The Visual Complexity Penalty in Code Understanding - SWE-bench Multimodal Analysis

The Collapse of AI Coding Agents When Images Enter the Picture

AI coding agents now write real PRs and merge code at unprecedented scale, but they collapse when faced with visual content. In SWE-bench Multimodal, we observe a 73.2% performance drop when images are involved — a result that challenges the entire field’s current trajectory.

The Rise of SWE-Agents in Industry

We are witnessing unprecedented adoption of SWE-agents across the industry. This trend is clearly evident from the surge in pull requests being opened and merged by autonomous coding agents. PR Arena tracks the opened and merged PRs by top SWE coding agents - GitHub Copilot, OpenAI Codex, Devin, Cursor Agents, and Codegen. The numbers tell a compelling story of AI agents increasingly participating in real-world software development workflows.

Reality Check: A Tale of Two Benchmarks - The Performance Cliff

However, when we examine the benchmarks used to evaluate these SWE-agents, a different pattern emerges. Looking at the top performers on the SWE-bench Verified leaderboard, we see several submissions achieving ~70-75% on all instances. But when we examine the same models on SWE-bench Multimodal, performance severely drops to ~30-35%. This raises a natural question: Why do SWE agents using identical models excel on Verified but struggle significantly on the Multimodal dataset?

We know from our previous analysis that the SWE-bench Verified benchmark suffers from a saturation problem - while state-of-the-art SWE-agents achieve impressive overall scores, they struggle significantly on discriminative subsets that isolate truly challenging problems, e.g., problems that require complex reasoning across multiple files.
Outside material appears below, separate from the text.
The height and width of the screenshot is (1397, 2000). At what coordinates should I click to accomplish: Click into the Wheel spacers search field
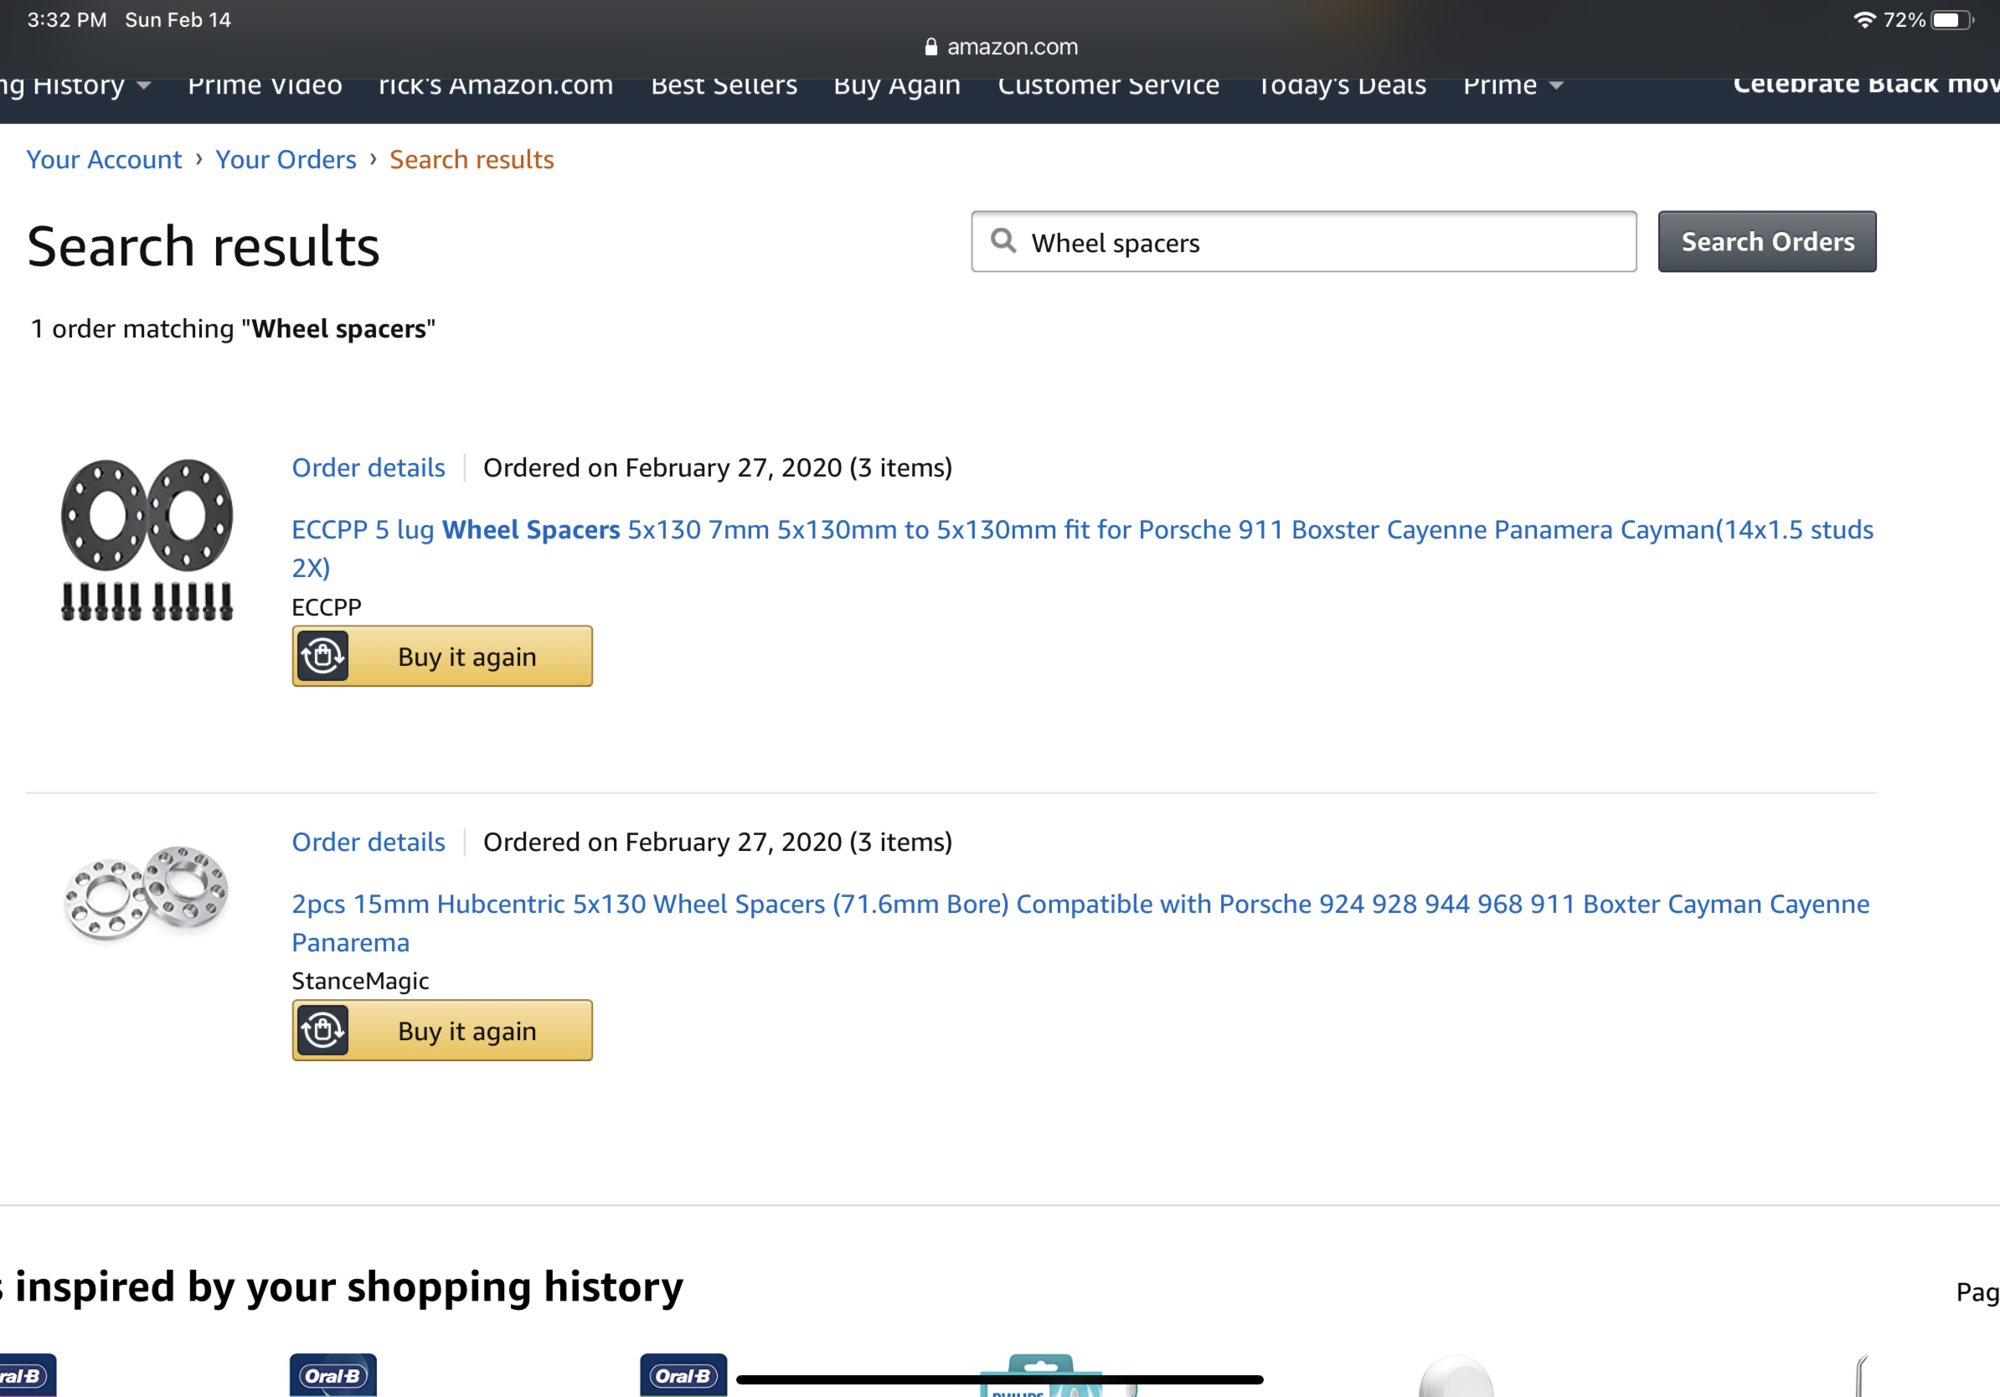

This article investigates whether a similar pattern exists for the multimodal benchmark - and what factors drive the performance cliff we observe.

This discrepancy raises a critical question: Is this truly a benchmark problem, or does it reveal fundamental limitations in current AI systems?

Enter SWE-bench Multimodal: A New Perspective

To answer this question, we turn to SWE-bench Multimodal, a recently introduced benchmark that offers a fresh lens on AI agent capabilities. Unlike SWE-bench Verified, which focuses primarily on textual code understanding and generation, SWE-bench Multimodal targets JavaScript-based, user-facing applications, such as UI design systems, web app development, interactive mapping, and syntax highlighters.

This multimodal approach better reflects the reality of software engineering, where developers must interpret visual information alongside code. Issues on GitHub frequently include screenshots, error dialogs, and visual demonstrations of problems that need solving.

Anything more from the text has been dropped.